Based on our AI analysis of the original developer request, its primary technical positioning is: Makes data agents 'reliable on your data stack' by solving the 'accuracy is the issue' with agents generating incorrect SQL. Positions itself as an improvement over traditional semantic layers by integrating unstructured business context and automating SQL generation based on defined metrics.
What is the general sentiment around Ktx, an open-source executable context layer for data agents. It provides business context via Markdown wiki pages and queryable definitions via YAML files (tables, row grain, joins, measures, dimensions, filters, filter groups). Ktx's planner compiles warehouse SQL, handling join paths, grain, relationships, and issues like join fanout.?
Yes, we have tracked 14 direct responses and active debates regarding this specific topic originating from Hacker News.
What are the foundational technologies related to Ktx, an open-source executable context layer for data agents. It provides business context via Markdown wiki pages and queryable definitions via YAML files (tables, row grain, joins, measures, dimensions, filters, filter groups). Ktx's planner compiles warehouse SQL, handling join paths, grain, relationships, and issues like join fanout.?
Our proprietary extraction maps Ktx, an open-source executable context layer for data agents. It provides business context via Markdown wiki pages and queryable definitions via YAML files (tables, row grain, joins, measures, dimensions, filters, filter groups).

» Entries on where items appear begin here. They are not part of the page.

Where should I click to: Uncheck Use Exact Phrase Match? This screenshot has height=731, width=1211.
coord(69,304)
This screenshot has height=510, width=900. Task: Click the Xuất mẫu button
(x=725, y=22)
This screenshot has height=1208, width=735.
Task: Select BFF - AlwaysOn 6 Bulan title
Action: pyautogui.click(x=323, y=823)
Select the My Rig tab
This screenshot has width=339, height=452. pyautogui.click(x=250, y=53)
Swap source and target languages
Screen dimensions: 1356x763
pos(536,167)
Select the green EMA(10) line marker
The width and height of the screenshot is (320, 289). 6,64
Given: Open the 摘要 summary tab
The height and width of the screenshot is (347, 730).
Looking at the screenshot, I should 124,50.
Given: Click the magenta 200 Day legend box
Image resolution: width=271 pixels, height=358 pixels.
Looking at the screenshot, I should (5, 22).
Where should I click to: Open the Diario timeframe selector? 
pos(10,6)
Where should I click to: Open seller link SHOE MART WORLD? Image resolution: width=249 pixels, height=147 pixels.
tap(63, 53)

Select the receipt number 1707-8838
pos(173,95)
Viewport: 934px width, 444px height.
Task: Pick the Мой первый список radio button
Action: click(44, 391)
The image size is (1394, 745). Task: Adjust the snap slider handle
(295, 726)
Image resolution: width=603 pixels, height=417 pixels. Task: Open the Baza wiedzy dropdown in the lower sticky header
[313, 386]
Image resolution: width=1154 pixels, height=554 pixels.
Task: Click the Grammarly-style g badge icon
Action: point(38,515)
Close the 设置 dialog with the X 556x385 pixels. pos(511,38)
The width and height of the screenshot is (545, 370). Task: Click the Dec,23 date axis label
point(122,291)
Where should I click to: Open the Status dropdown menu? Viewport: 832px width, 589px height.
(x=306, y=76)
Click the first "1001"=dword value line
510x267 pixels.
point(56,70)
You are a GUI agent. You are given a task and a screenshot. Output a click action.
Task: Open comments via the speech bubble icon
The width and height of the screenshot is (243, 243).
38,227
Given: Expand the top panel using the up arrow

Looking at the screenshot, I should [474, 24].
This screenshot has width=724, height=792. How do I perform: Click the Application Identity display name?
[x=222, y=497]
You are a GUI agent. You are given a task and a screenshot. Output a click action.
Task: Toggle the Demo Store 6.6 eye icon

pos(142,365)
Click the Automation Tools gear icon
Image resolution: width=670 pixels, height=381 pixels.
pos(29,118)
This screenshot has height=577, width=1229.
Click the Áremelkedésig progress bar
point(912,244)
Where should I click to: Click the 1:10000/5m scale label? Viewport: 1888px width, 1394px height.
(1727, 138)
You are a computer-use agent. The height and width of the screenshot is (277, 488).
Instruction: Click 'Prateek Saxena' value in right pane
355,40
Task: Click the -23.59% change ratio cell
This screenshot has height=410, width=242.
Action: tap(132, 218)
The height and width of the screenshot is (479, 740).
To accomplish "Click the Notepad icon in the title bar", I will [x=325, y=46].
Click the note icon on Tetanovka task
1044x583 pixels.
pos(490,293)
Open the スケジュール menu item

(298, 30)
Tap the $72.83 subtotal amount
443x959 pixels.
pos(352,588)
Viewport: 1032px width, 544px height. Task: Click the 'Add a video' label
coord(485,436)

Ktx's planner compiles warehouse SQL, handling join paths, grain, relationships, and issues like join fanout. to adjacent architectural concepts including open-source, executable context layer, data agents, data stack.

Engagement Signals

58
Upvotes
14
Comments

Cross-Market Term Frequency

Quantifies the cross-market adoption of foundational terms like Claude Code and open-source by tracking occurrence frequency across active SaaS architectures and enterprise developer debates.